* _Job_: Could you express the entries between the line holding "385x289 pixels. How" and the line holding "tap(137, 73)", inclusive, as a Markdown table with the columns Row and Line, skipping any blank lines and leaving the pictures out?

*** Provided records

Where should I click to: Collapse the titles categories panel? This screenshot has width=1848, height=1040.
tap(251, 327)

******
*** Provided records

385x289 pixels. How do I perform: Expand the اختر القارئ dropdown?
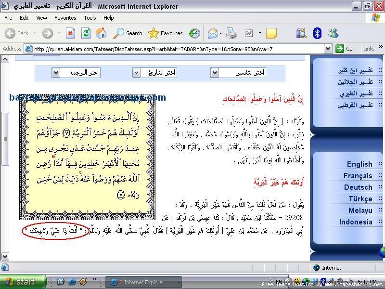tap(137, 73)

******
*** Provided records

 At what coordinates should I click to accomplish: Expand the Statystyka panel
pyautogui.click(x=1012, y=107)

******

* _Worked answer_:
| Row | Line |
|---|---|
| 1 | 385x289 pixels. How do I perform: Expand the اختر القارئ dropdown? |
| 2 | tap(137, 73) |